Кривая улыбка, больше похожая на искаженную гримасу, промелькнула на её лице. Устремив взгляд на остывающий чай, запах которого даже не ощущала, словно и это чувство отключилось вместе с прочими, когда внутри осталось лишь желание мести, Катерина накрыла пальцами изумруд помолвочного кольца.
– Именно потому я пришла к тебе. Я не хочу, чтобы Борис Петрович добрался хоть до кого-то близкого мне. Но это то, что мы должны решить вместе.
В поднятых на него болотно-зеленых глазах Дмитрий увидел что-то, чего доселе в них не существовало.
Пугающую своей силой готовность.
***
Берлин, Бранденбург, год 1864, сентябрь, 2.

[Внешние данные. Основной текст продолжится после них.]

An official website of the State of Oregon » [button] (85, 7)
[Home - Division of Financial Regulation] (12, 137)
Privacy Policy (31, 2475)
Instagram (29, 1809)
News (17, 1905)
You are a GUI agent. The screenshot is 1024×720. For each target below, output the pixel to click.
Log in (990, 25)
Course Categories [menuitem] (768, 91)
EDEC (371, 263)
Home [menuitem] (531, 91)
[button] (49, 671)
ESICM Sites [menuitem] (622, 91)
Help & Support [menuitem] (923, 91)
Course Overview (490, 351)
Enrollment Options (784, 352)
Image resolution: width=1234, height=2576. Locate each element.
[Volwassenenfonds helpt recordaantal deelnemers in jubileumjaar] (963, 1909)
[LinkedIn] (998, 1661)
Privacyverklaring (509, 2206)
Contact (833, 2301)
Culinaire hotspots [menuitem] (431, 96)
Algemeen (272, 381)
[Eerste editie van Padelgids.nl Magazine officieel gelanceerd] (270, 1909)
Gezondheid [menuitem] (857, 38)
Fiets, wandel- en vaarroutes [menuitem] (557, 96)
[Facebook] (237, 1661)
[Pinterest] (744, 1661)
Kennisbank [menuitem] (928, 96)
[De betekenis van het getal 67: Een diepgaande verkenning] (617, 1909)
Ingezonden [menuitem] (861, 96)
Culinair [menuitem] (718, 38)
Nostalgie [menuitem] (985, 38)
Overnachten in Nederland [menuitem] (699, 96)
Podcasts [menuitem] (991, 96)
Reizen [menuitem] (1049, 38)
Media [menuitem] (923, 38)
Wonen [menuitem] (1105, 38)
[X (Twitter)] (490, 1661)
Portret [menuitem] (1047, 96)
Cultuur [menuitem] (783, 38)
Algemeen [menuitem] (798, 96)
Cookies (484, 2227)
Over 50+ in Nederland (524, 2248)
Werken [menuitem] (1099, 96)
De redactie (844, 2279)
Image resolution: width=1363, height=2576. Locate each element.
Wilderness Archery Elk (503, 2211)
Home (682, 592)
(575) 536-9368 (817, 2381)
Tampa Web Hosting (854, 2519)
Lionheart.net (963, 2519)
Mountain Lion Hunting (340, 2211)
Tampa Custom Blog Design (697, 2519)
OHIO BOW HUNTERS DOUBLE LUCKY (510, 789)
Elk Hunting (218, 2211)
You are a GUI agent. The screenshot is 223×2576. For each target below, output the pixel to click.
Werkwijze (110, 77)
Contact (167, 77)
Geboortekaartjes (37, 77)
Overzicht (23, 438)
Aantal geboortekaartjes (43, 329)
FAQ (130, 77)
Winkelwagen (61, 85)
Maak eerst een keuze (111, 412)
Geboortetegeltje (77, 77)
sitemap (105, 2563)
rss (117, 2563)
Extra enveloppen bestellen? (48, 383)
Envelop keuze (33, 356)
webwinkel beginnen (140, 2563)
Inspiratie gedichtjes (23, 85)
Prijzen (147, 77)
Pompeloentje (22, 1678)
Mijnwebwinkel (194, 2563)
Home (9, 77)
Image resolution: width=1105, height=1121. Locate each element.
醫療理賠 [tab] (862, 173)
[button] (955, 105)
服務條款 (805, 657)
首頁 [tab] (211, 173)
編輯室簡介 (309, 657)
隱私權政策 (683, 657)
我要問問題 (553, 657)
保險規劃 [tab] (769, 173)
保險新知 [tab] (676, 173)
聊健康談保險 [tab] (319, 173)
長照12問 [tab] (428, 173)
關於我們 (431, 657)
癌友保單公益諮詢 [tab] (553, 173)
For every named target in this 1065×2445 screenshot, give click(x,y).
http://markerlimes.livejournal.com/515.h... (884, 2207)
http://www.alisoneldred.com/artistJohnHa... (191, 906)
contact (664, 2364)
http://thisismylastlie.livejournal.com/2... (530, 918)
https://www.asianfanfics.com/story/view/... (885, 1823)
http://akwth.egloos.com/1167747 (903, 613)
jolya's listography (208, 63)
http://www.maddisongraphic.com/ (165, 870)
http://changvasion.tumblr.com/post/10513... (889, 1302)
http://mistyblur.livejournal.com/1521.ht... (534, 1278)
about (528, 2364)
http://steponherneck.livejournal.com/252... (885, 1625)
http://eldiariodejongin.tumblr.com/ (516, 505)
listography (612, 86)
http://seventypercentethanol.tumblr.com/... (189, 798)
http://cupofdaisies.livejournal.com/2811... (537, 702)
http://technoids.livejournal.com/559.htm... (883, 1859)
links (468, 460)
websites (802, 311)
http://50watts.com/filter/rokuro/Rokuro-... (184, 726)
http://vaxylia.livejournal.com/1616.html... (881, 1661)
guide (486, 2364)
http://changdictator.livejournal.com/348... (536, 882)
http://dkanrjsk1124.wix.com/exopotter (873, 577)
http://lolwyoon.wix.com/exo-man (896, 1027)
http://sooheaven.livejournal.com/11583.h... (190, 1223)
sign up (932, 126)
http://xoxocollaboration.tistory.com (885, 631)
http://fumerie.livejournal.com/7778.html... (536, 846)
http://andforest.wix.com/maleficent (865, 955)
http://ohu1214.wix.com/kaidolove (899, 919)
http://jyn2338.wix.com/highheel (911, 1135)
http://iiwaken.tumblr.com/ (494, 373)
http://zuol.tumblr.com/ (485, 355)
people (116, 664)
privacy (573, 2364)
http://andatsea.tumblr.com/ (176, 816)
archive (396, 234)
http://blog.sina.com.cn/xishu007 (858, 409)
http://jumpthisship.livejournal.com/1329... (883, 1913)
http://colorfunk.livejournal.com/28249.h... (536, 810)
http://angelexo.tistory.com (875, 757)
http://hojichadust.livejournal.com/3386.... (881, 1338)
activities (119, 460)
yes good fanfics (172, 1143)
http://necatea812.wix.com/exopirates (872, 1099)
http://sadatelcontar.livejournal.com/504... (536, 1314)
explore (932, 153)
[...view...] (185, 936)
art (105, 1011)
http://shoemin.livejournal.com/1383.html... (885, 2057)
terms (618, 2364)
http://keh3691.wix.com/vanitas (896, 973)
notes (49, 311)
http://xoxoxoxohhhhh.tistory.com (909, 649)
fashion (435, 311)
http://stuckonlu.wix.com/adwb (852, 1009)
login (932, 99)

На сей раз военные маневры дались Николаю особенно трудно: виной ли тому общая усталость, что властвовала над ним еще с момента отъезда из Царского Села, недавний приступ или же тяжелый взгляд отца, преследовавший ежеминутно оба дня, даже когда тот совсем не смотрел на сына – но это не отменяло крайне подавленного настроя и желания поскорее оказаться в тишине и хоть ненадолго расслабить окаменевшие мышцы. Нескольких часов сна совершенно не хватало для восстановления: еще засветло, в пять утра, цесаревич должен был находиться на коне и до самого вечера не имел возможности покинуть седла, а после еще и был вынужден присутствовать за королевским столом. На второй же день этой пытки и вовсе пришлось посетить театр, и это был почти единственный раз, когда представление не просто не принесло никакого удовольствия, но и вовсе не запомнилось.
Напрасно Николай силился никоим образом не выдать своего состояния – изредка проявляющиеся вспышки боли в спине, сначала едва ли заметные, но к концу второго дня серьезно усилившиеся, заставляли его меняться в лице, пусть даже на доли секунды. Держать идеальную осанку и благосклонную улыбку становилось все труднее, когда перед глазами все затуманивалось и темнело.
Нельзя.
Единственное слово набатом отдавалось в гудящей голове ежеминутно, напоминая о его статусе, о его долге, о его обязанностях. Он не мог дать слабину.
Хотя бы потому, что слышать упреки отца было попросту невыносимо.
– Напрасно твое воспитание я отдал в руки твоей матери. Не сын, а барышня кисейная.
Каждая фраза – пощечиной. Уже давно не больно, уже давно не в новинку, но все еще неясно – почему с такой силой. Однако куда больше бьет упрек в сторону матери, которая не заслуживала подобных слов, пусть даже косвенно её задевающих.